Recent advances in the diagnosis and treatment of age-related macular degeneration have altered our approach to this blinding disease, such that most patients will not lose significant vision. This is especially important considering the aging population, and the increased life expectancy of that group. Most data suggest that currently, 1.75 million Americans suffer from advanced AMD, defined as having significant geographic atrophy or neovascularization. The number is projected to reach 3 million persons by 2020.1,2 Well-defined risk factors for the development of AMD include family history of AMD, advancing age, Caucasian heritage and smoking. Recent studies into the genetic basis of AMD lend insight into future avenues of therapeutic intervention.3

The natural history and economic impact of this disease is devastating, as most patients with untreated exudative AMD will become legally blind within two years of diagnosis. In addition to the loss of financial resources and reduced quality of life, it is estimated that advanced AMD is responsible for a 0.3-percent reduction of the United States gross domestic product, or $30 billion.

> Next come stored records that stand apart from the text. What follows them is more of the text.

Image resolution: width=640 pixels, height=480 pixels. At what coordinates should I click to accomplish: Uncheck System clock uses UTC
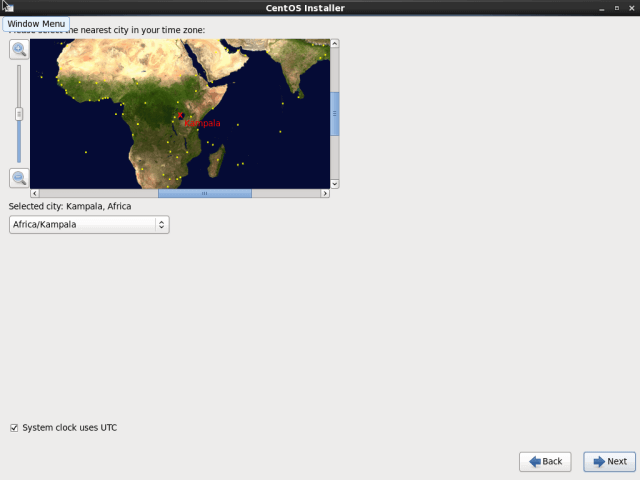tap(14, 428)
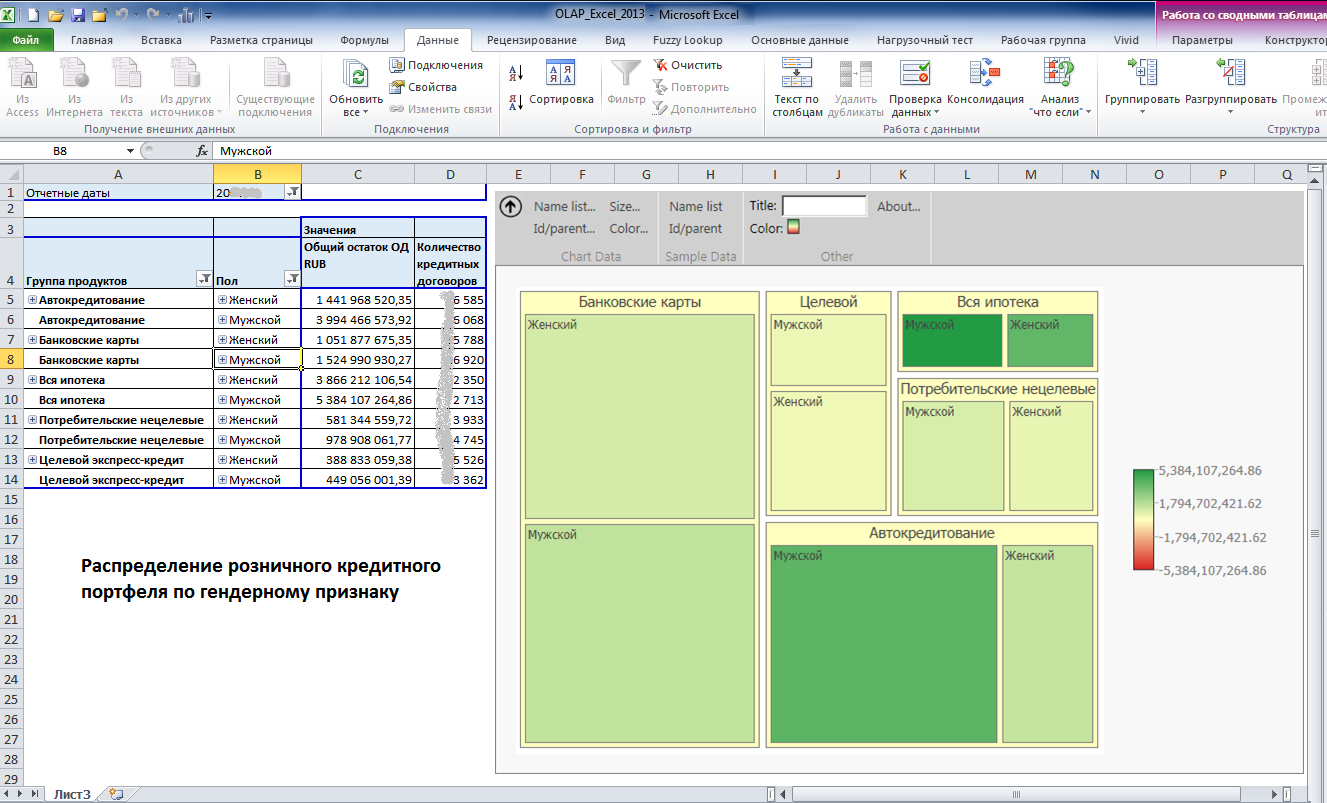
Task: Click the Ungroup (Разгруппировать) icon
Action: tap(1231, 75)
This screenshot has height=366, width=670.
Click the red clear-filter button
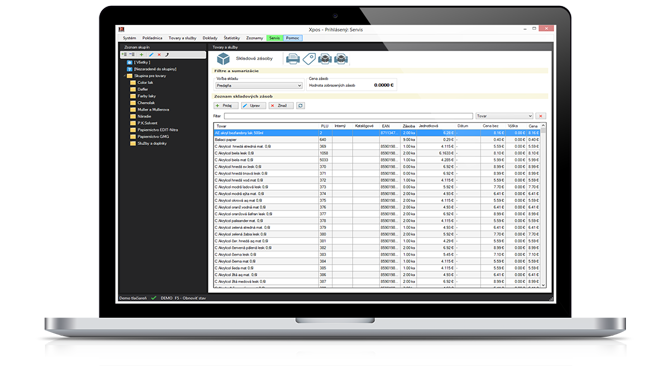point(541,116)
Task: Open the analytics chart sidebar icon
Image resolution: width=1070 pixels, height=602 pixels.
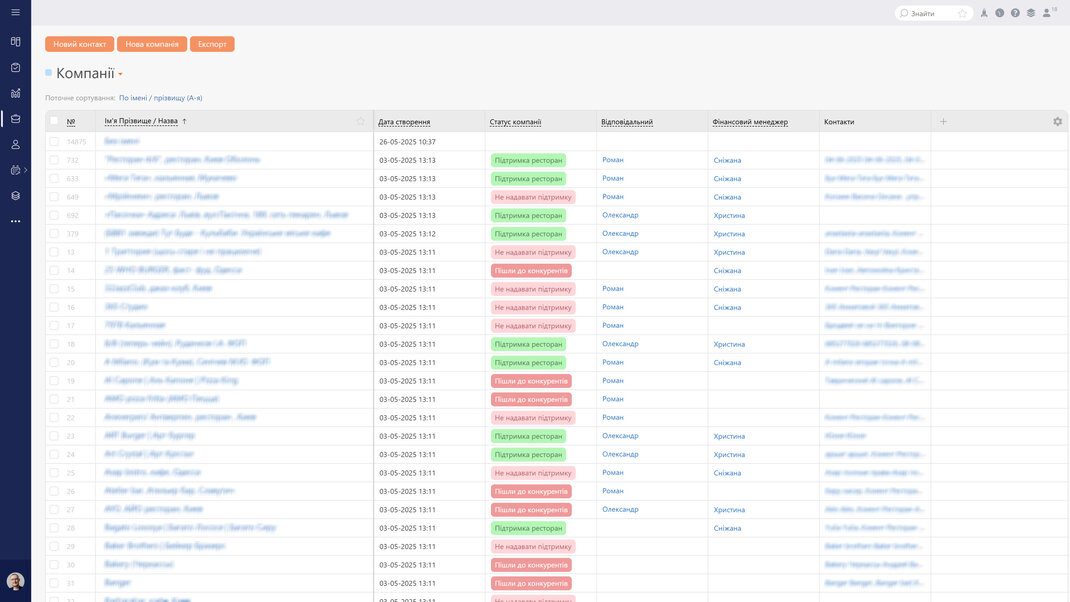Action: [x=15, y=93]
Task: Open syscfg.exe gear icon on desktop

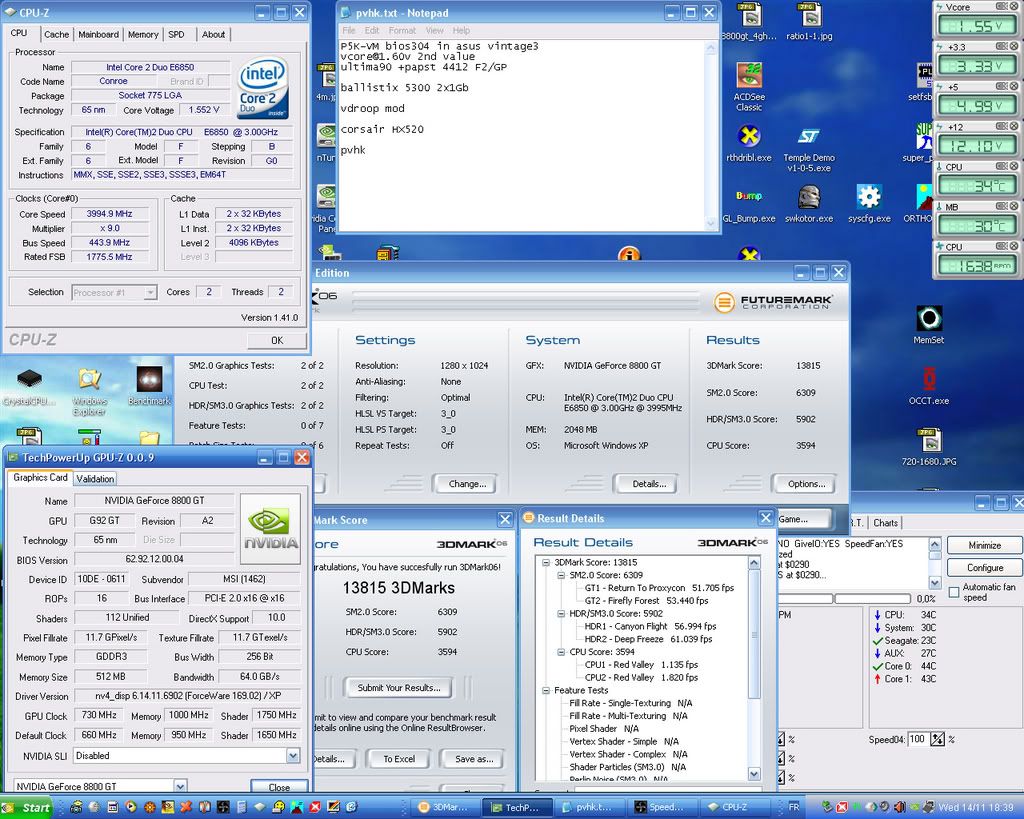Action: tap(869, 197)
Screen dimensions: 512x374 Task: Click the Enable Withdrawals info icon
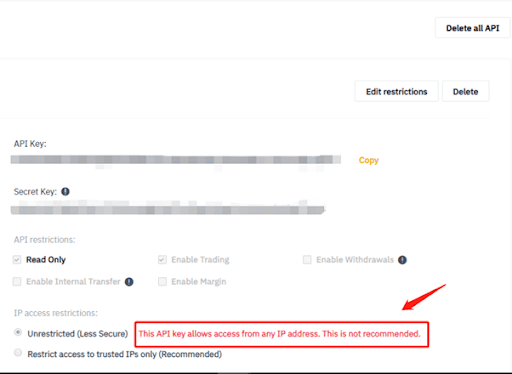402,260
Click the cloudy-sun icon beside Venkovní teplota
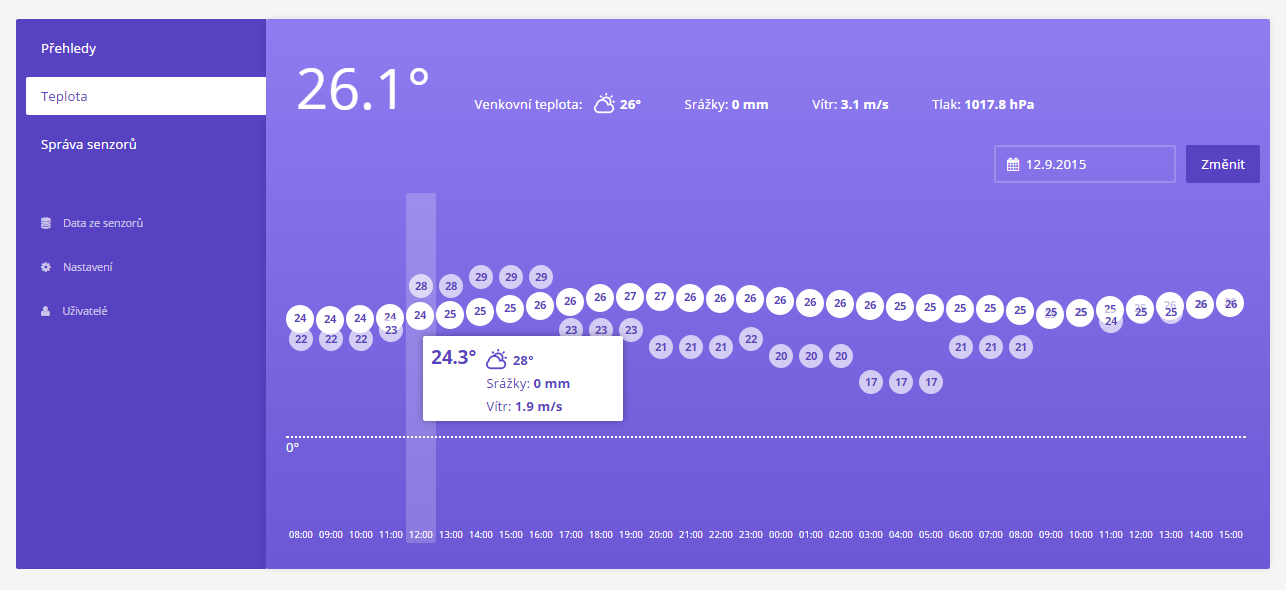The image size is (1286, 590). 604,104
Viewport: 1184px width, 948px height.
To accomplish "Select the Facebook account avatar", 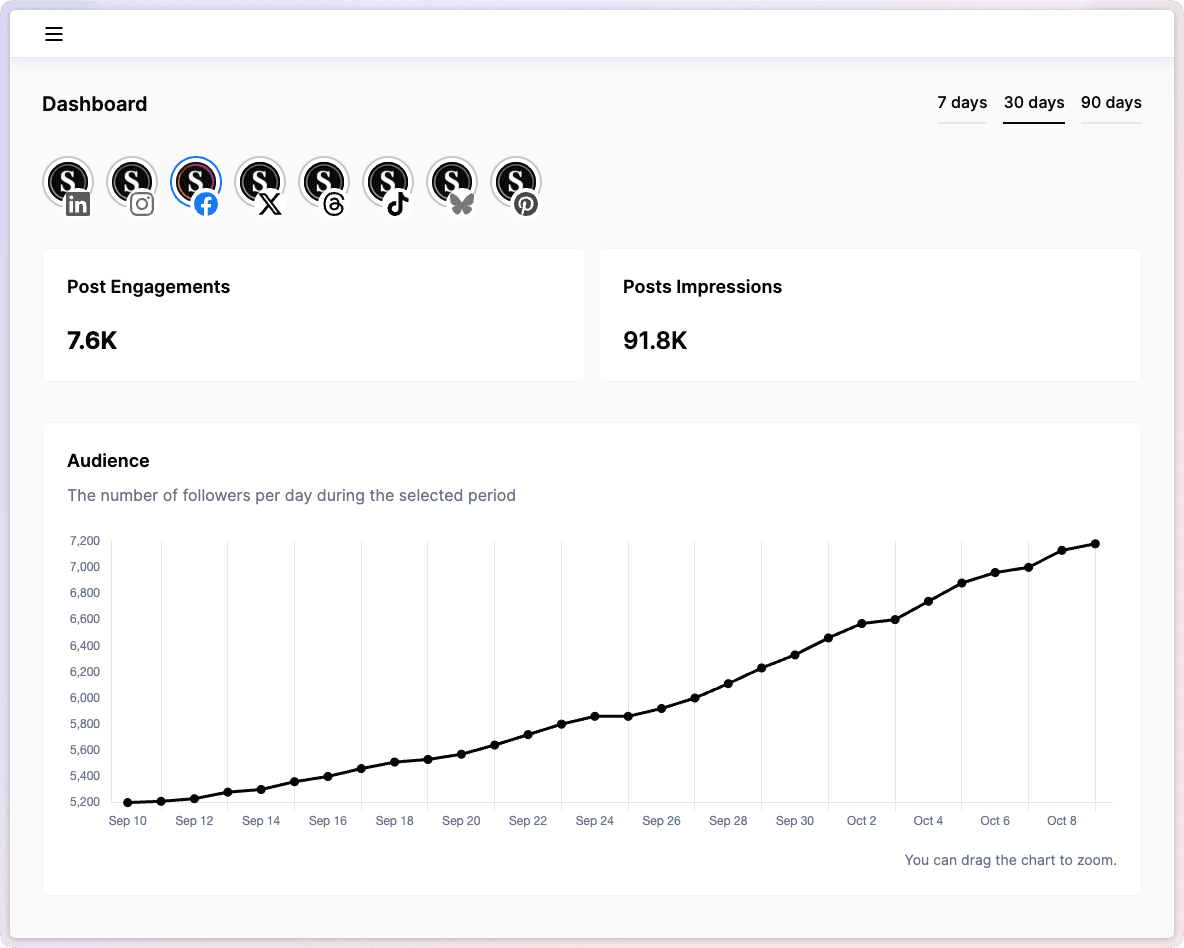I will click(196, 184).
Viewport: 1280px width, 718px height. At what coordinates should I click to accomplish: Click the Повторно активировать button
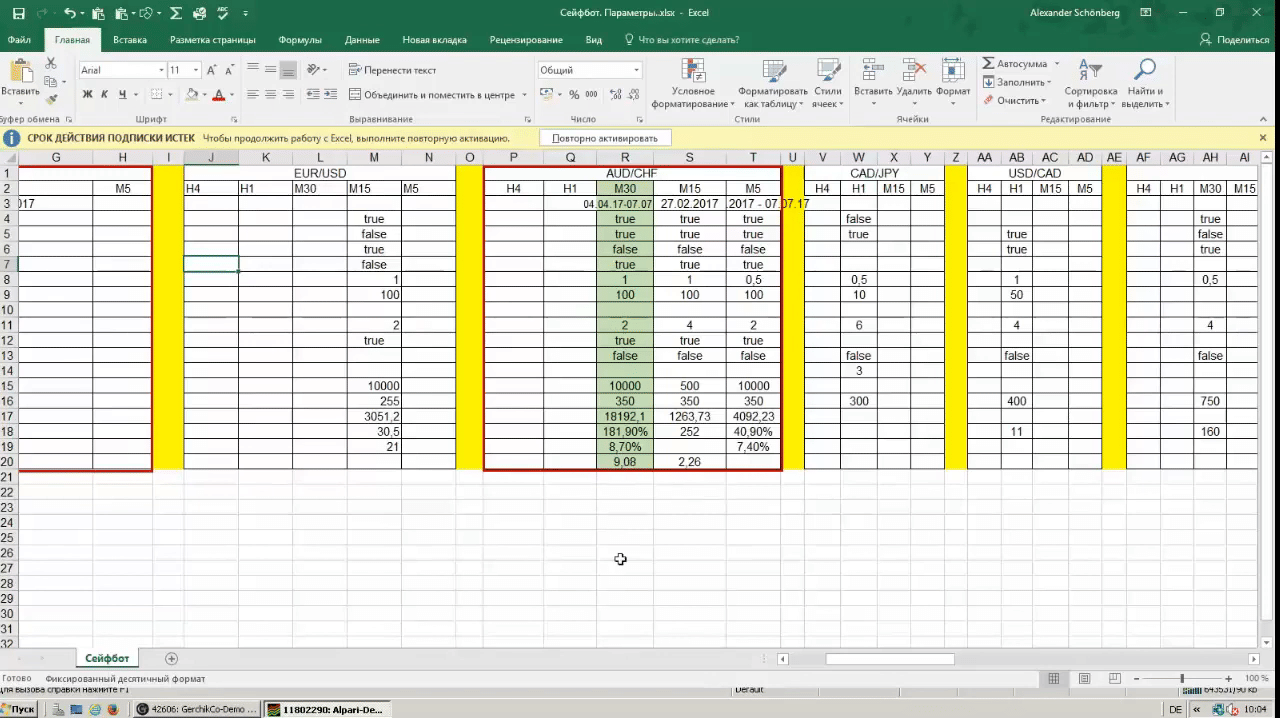pos(605,138)
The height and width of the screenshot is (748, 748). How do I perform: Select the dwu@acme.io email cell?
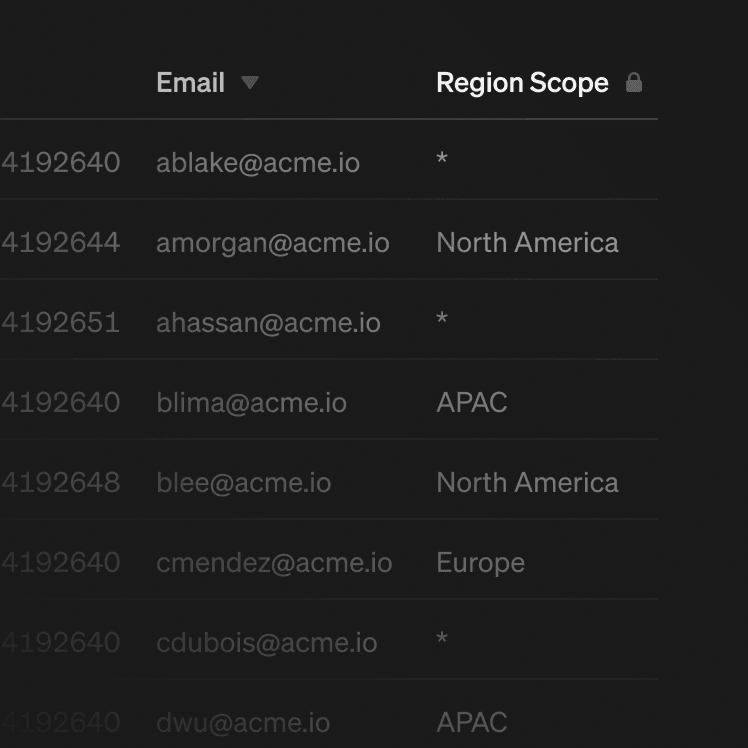click(x=243, y=722)
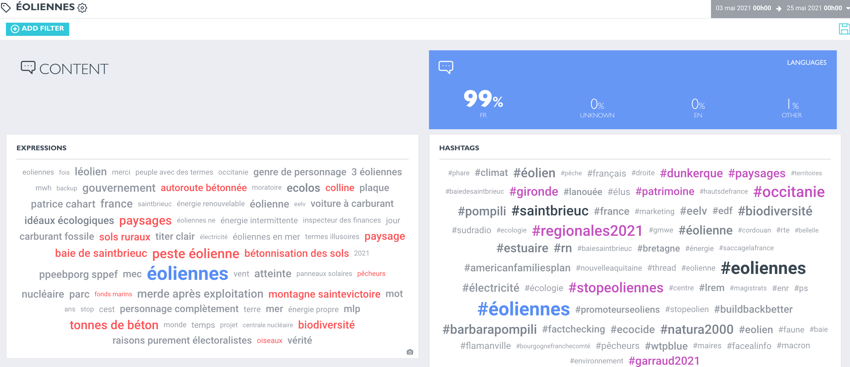Image resolution: width=850 pixels, height=367 pixels.
Task: Select tonnes de béton expression
Action: 114,325
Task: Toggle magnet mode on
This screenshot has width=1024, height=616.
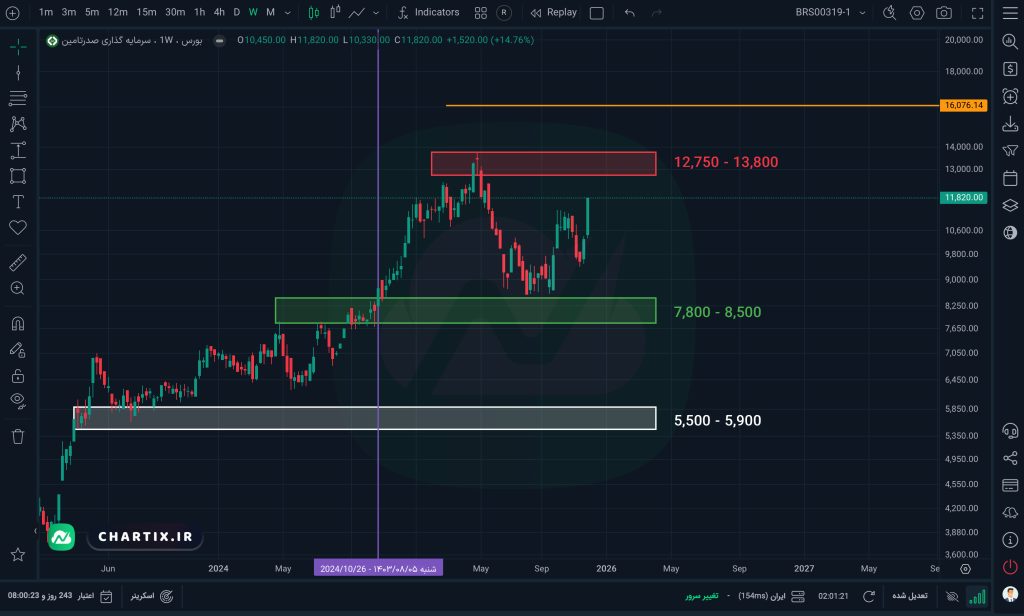Action: tap(17, 325)
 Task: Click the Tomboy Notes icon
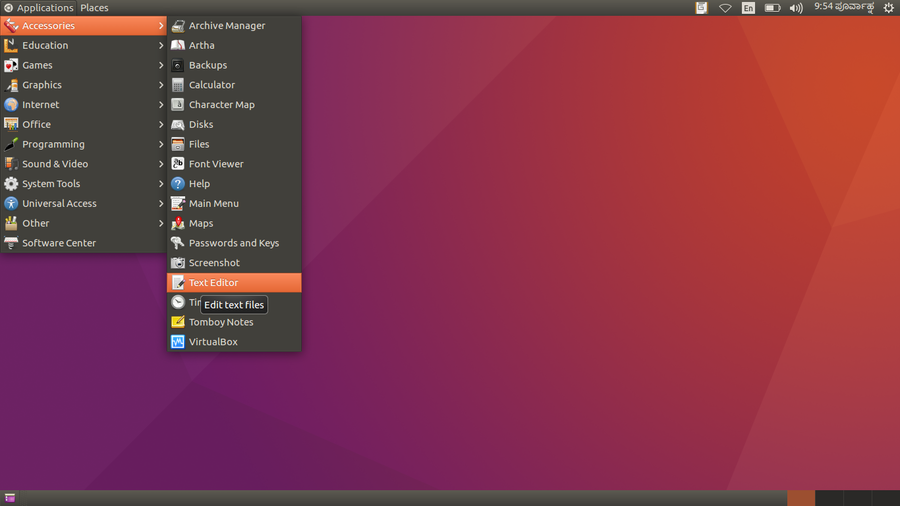click(178, 322)
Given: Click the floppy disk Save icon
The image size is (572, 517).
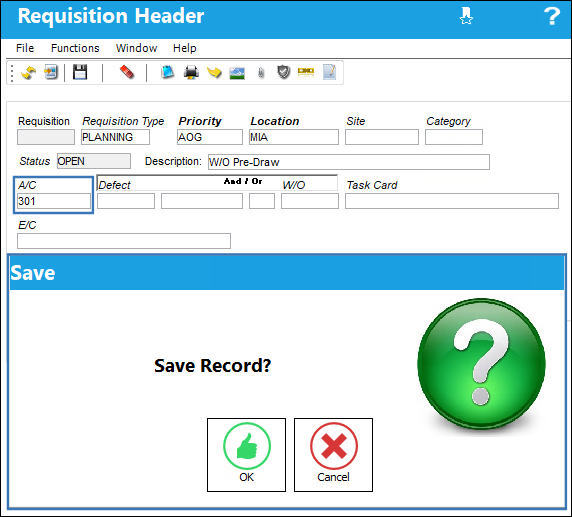Looking at the screenshot, I should pyautogui.click(x=80, y=72).
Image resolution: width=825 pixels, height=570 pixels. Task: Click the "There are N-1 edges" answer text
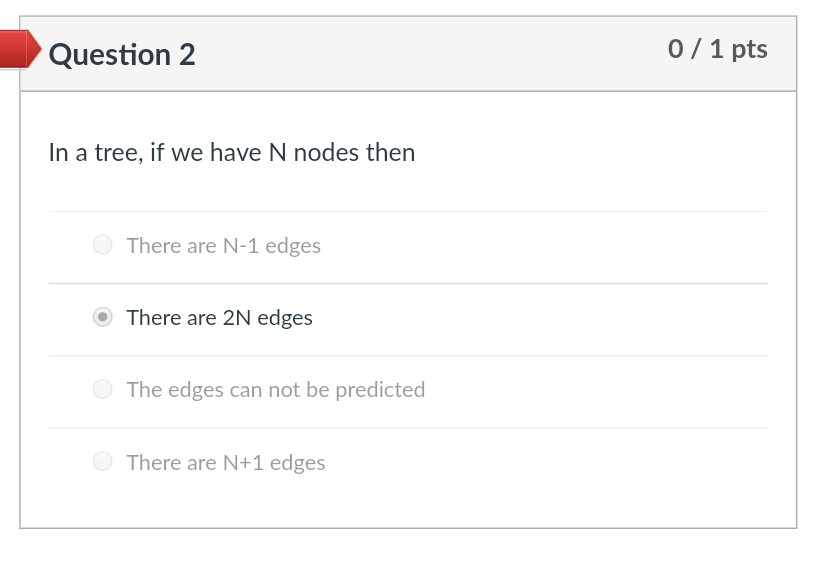click(223, 246)
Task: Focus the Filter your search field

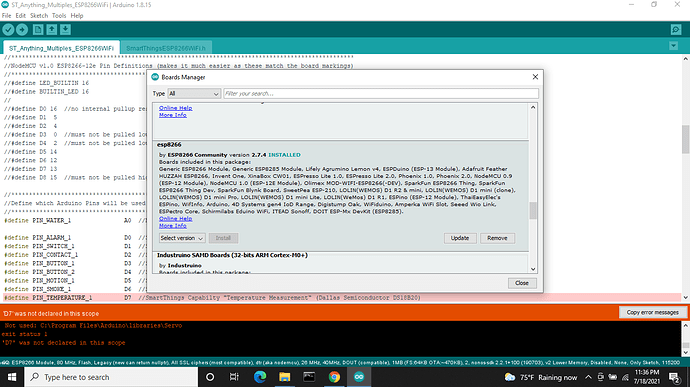Action: click(x=381, y=93)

Prior to the availability of anti-vascular endothelial growth factor agents in early 2005, the only available treatment options for choroidal neovascularization secondary to AMD were destructive interventions such as thermal laser and photodynamic therapy with verteporfin. Treatment with thermal laser, as guided by the Macular Photocoagulation Study, remains an option for some extrafoveal and juxtafoveal lesions. However, the high risk of recurrence and permanent blind spot may make this an unappealing option in the modern era.4-6

A number of clinical trials testing PDT demonstrated a slowing of visual loss in some patients with CNV. Patients in the Treatment of Age-Related Macular Degeneration with Photodynamic Therapy (TAP) study had classic CNV, and showed a benefit in visual stabilization.7,8 A small subset of that cohort, patients with pure classic CNV, did significantly better than those with predominantly classic disease, and statistically drove the efficacy for the entire group.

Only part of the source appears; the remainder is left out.